Henryk Mandelbaum, a round-faced man with thinning hair, was the only Jew among the survivors whom Benedict greeted. While most of the Catholics in the group kissed the pontiff’s ring, it was Benedict who acknowledged Mandelbaum with a kiss on each cheek.

Wanda Sawkiewicz, 79, who was imprisoned in Auschwitz for attempting to take food and medicine to prisoners, marveled at having just met the pope at the Wall of Death.

“I can hardly speak,” she said. “He came up to me, held my hand, and I told him in German that I was very happy. Standing where I was a prisoner, I never thought, I never dreamt that 60 years later I would be meeting a German Holy Father there.”

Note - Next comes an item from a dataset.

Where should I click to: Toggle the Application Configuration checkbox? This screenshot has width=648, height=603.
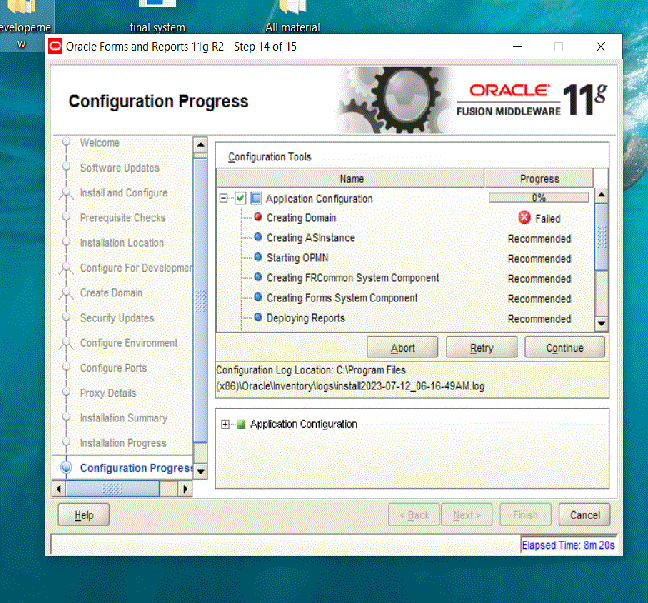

The memories still make Barbara Ambruszkiewicz sob. Her face contorts and her eyes and nose turn bright pink. She thinks of the mother she never knew, slain in Auschwitz three months after giving birth to her while in Nazi custody, in 1942.

Ambruszkiewicz and her friend, Zofia Lys, two white-haired ladies in raincoats, stood at the Wall of Death, hours ahead of the pope’s arrival. Both are Catholic Poles whose families either opposed Hitler or simply got in the way of the Nazi invasion and occupation of the Polish countryside.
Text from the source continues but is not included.